The Truth That Work With Your Hands Reveals

Still, this old workshop is one of a handful of places I go when needing to rejuvenate. This space lures me, holds me, and heals me. I used to wonder if it was sheer nostalgia, or perhaps a way and excuse to spend time with my father. But I think there’s more to it than that. I’m reminded of a story my friend and teacher Dr. Chris Green heard from his friend Professor David Goa:

David’s father was quite a skilled carpenter, and he was repairing the pastor’s boat. . . .

David [is] in his father’s shop as his dad is talking with the pastor and repairing this boat . . . with oak. . . .

Eventually the pastor leaves, and David’s father says . . . , “We need to pray for our pastor, because he has no oak in his life. . . . Pastors only have people in their lives, not oak. And people  lie—  they don’t mean to, but they flatter, they exaggerate, they accuse, they beg and cajole. But you never really know whether or not the work you are doing is good when you’re dealing with people.” . . .
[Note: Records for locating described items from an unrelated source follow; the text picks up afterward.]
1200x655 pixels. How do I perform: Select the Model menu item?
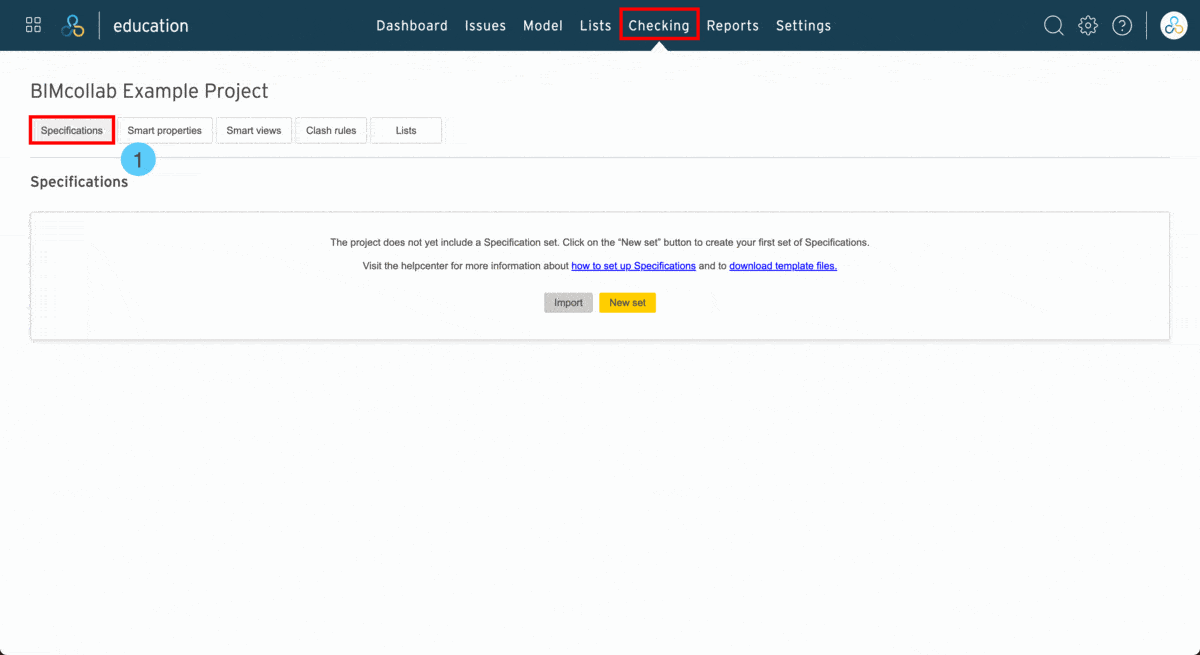543,25
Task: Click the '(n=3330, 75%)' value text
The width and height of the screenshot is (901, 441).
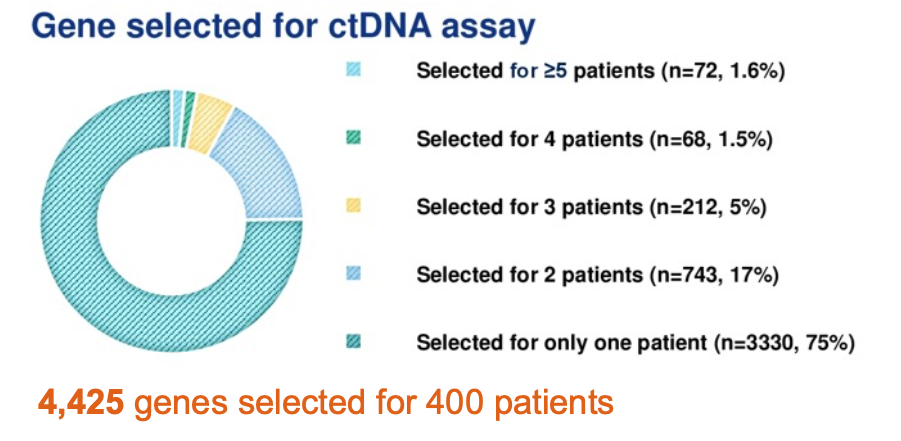Action: pyautogui.click(x=783, y=343)
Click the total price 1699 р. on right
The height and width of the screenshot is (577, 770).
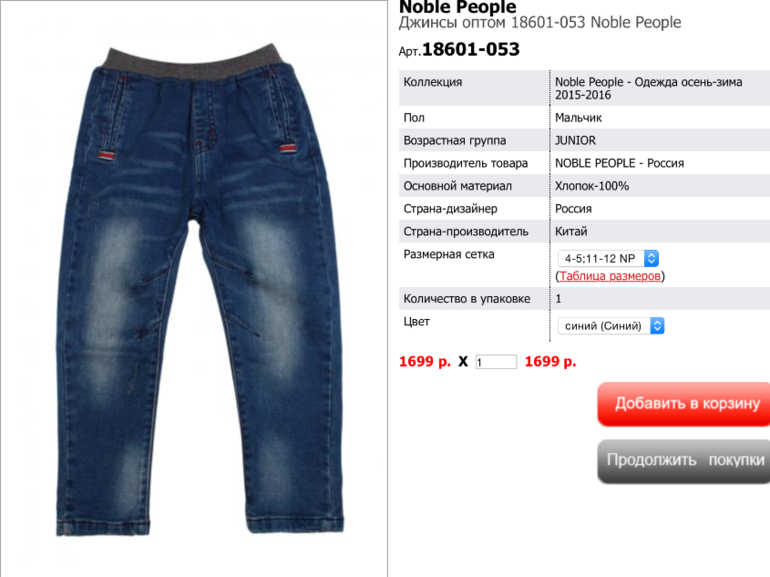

“Tomorrow . . . I’ll come down, and I will use all of my strength and I will try to break these two pieces of wood that I’ve glued together. And the wood and the glue will talk to me. They will let me know whether or not my work is good. And they cannot lie. They will tell me the truth. But pastors don’t have that in their lives.” . . .
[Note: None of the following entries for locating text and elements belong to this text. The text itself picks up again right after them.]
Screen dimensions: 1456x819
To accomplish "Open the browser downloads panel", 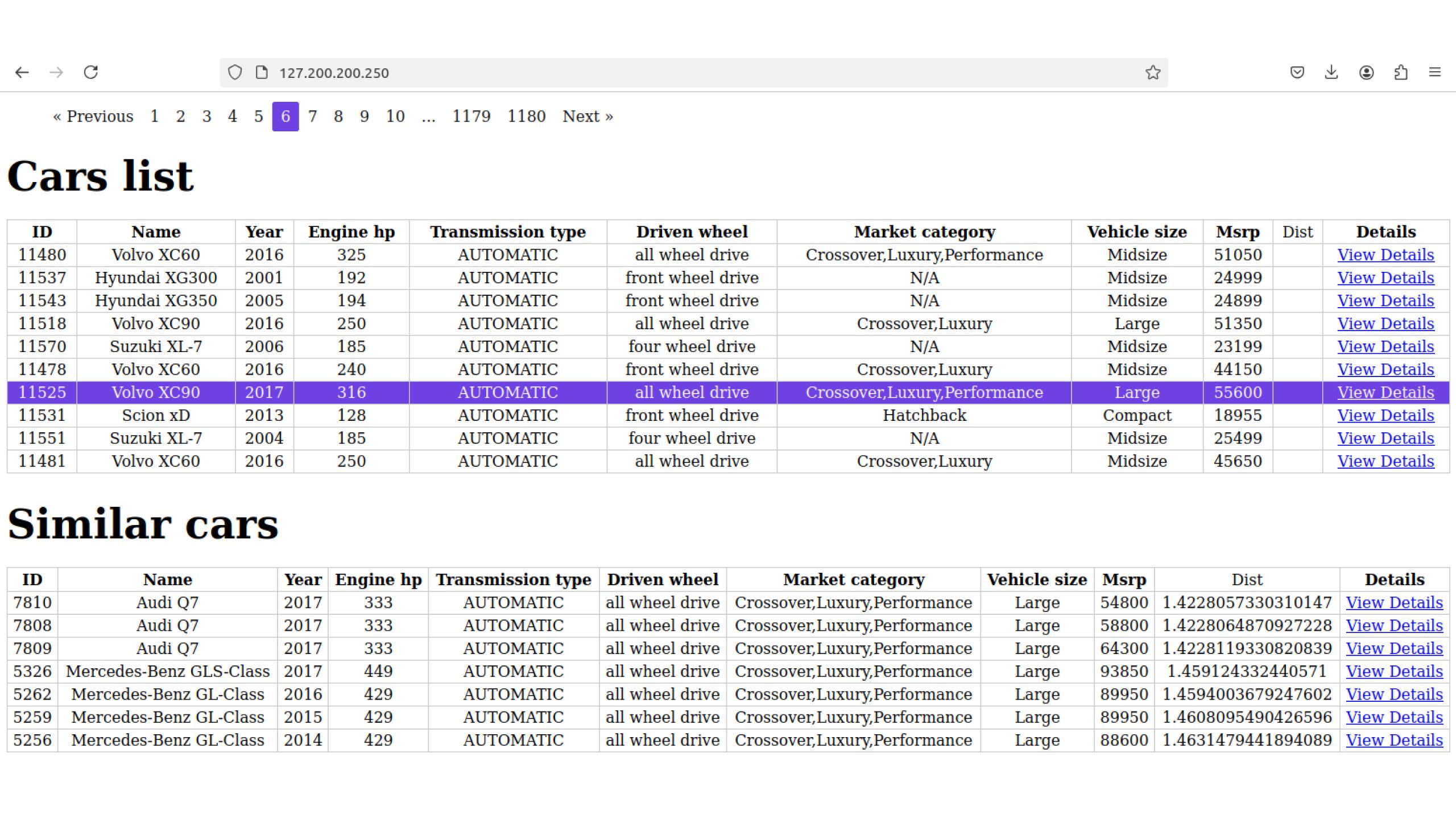I will (1331, 72).
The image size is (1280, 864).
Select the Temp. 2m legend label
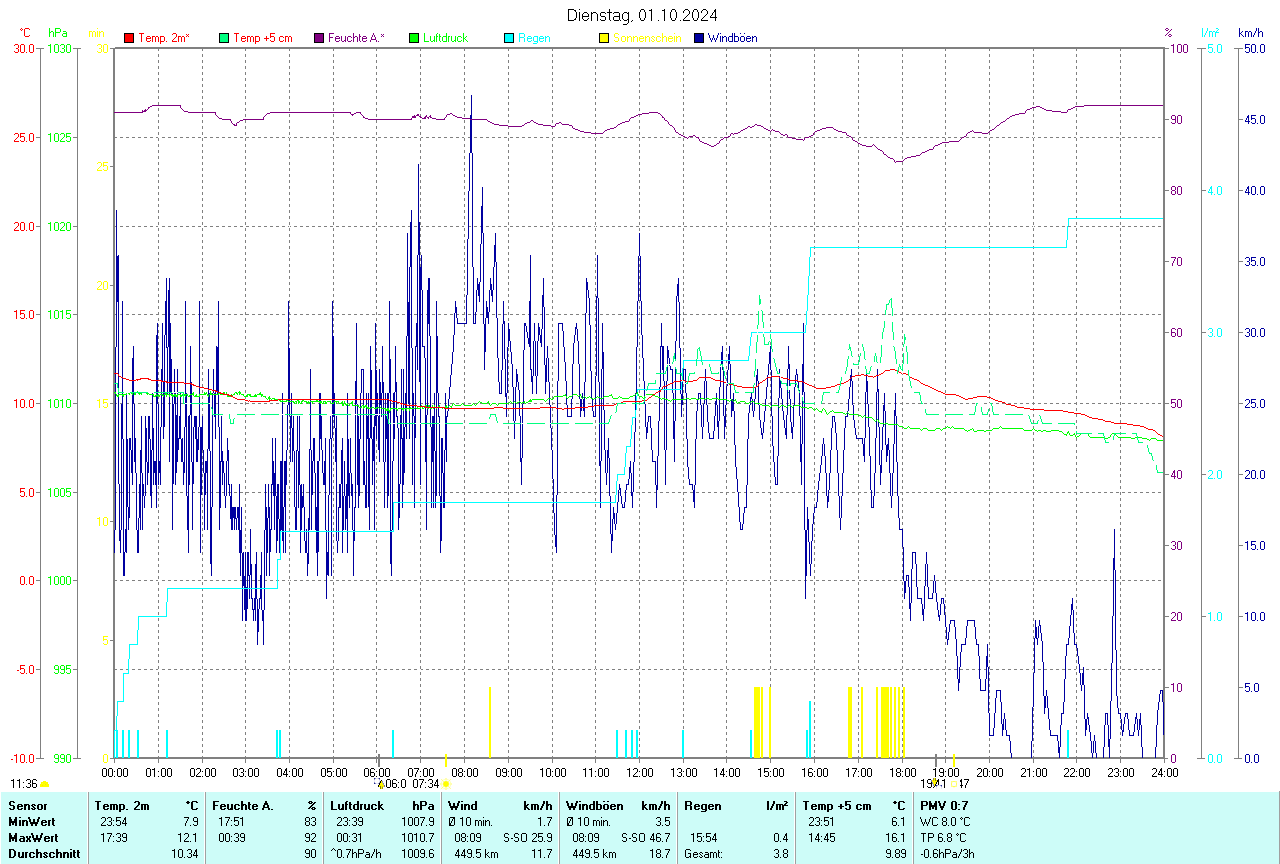pos(164,38)
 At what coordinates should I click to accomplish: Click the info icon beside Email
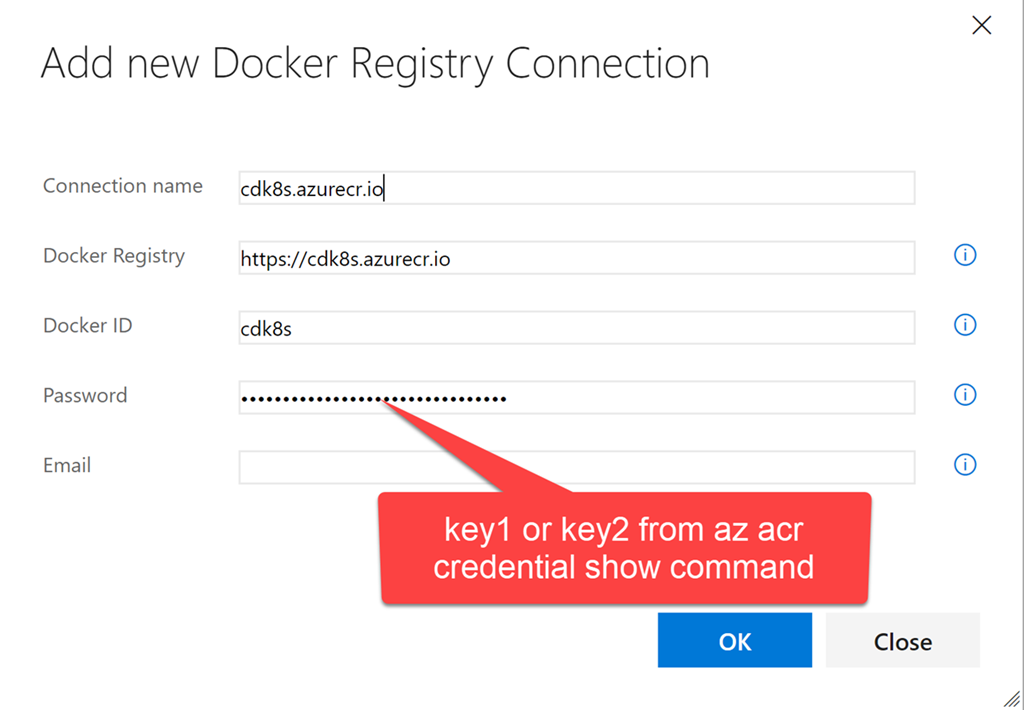pyautogui.click(x=965, y=466)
. . . Do we have oak in our lives? . . . That’s the malaise of [our lives]. We’re getting further and further from things that just tell us the truth about who we really are and the quality of the work that we’re doing.

Losing Meaning When We Don’t Work With Our Hands

Perhaps, like me, you don’t spend much time working with oak, which I’m just using as another way of saying mak-ing things with your hands. These days, work is less manual and more mental (a very recent historical change). Andy Crouch observes that “less than 2 percent of the population in the United States in the  twenty-first century are farmers, compared to 38 percent in 1900 and 58 percent in 1860.” Many  human-centered jobs are giving way to  machine-oriented jobs. Those jobs that remain human centered are increas-ingly ones where humans mind machines and use increasingly less creative capacity; therefore, they tend to feel less and less meaningful. In no longer working with our hands, we lose touch with something of what it means to be human.